Hal tersebut disampaikan oleh Senator asal Sulawesi Utara, Ir. Marhany Victor Poly Pua, pada rapat dengar pendapat umum Komite II dengan Asosiasi Perusahaan Industri Pengolahan dan Pemurnian Indonesia (AP3I) di Gedung DPD, Jakarta, Senin (6/2).

"Saya kira SDM kita apakah lemah di bidang tambang sehingga keikutsertaannya hanya sebatas pada tingkat buruh atau pesuruh. Kenapa tidak diikutkan pada jabatan-jabatan penting pada perusahaan-perusahaan tambang itu meskipun dikelola oleh asing," ujar Marhany.

Di sisi lain Komite II DPD RI menggali permasalahan-permasalahan terkait terbitnya PP No. 1 Tahun 2017 tentang Perubahan Keempat atas PP No. 23 Tahun 2010 tentang Pelaksanaan Kegiatan Usaha Pertambangan Mineral dan Batubara.

Dalam PP tersebut juga disebutkan beberapa perubahan diantaranya adalah perpanjangan pelaksanaan ekspor konsentrat dengan ketentuan harus merubah KK (Kontrak Karya) menjadi IUPK (Ijin Usaha Pertambangan Khusus).

Perpanjangan pelaksanaan ekspor konsentrat atau yang sering disebut dengan relaksasi ekspor minerba tersebut mengingkari ketentuan sebagaimana diatur dalam Pasal 102 UU No. 4 Tahun 2009 yang menyatakan bahwa Pemegang IUP dan IUPK wajib meningkatkan nilai tambah sumber daya mineral dan/atau batubara dalam pelaksanaan penambangan, pengolahan dan pemurnian, serta pemanfaatan mineral dan batubara.

"Terkait dengan hal itu Komite II ingin mendapatkan masukan dari narasumber tentang kebijakan relaksasi tersebut dan dampaknya bagi keberlangsungan usaha pengolahan dan pemurnian mineral dan batubara," ucap Wakil Ketua Komite II, Anna Latuconsina, yang membuka acara tersebut.

Menurut Prihadi Santoso, Ketua Umum AP3I, kebijakan relaksasi ekspor tersebut akan memberi dampak yang kurang menguntungkan bagi negara jika tidak ada mekanisme kontrolnya.
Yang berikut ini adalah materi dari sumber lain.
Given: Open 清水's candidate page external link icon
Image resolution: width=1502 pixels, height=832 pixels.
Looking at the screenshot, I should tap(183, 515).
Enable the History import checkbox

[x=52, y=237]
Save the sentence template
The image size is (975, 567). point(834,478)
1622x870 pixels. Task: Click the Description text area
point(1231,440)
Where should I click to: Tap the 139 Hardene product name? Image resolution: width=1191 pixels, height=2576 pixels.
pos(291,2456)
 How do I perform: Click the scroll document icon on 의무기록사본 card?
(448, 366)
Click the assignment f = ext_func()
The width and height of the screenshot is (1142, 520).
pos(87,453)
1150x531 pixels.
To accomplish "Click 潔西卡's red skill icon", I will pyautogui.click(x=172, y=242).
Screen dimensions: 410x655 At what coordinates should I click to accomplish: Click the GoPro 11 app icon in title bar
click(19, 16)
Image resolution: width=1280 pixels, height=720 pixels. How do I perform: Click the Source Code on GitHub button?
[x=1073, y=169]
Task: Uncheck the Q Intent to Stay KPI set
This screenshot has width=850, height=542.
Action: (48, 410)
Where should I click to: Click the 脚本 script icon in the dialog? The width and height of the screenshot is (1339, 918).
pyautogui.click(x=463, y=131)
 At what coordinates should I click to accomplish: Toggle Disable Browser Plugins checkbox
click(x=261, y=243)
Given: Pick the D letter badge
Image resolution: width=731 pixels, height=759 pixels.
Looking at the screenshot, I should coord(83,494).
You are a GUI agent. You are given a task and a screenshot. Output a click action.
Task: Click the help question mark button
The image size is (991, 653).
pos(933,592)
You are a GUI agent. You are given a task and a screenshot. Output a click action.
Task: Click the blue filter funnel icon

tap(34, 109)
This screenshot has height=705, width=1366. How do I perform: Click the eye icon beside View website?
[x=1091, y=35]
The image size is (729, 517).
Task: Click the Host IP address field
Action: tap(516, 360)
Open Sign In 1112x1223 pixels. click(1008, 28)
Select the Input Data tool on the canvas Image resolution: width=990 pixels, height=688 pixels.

"Ini merupakan kebijakan yang mundur dimana sudah lebih dari 5 tahun banyak investor yang datang ke Indonesia menanamkan modal untuk membuat smelter-smelter berbagai mineral namun karena adanya kepentingan beberapa perusahaan membuat kandas lagi. Meskipun pemerintah memberikan waktu 5 tahun untuk mempersiapkan kembali," ungkapnya.

Ditambahkan Wakil Ketua AP3I, Jonathan Handoyo, mengungkapkan bahwa ijin pendirian smelter di Indonesia menyulitkan karena dikeluarkan oleh dua kementerian, yaitu Kementerian ESDM dan Kementerian Perindustrian c.q BKPM.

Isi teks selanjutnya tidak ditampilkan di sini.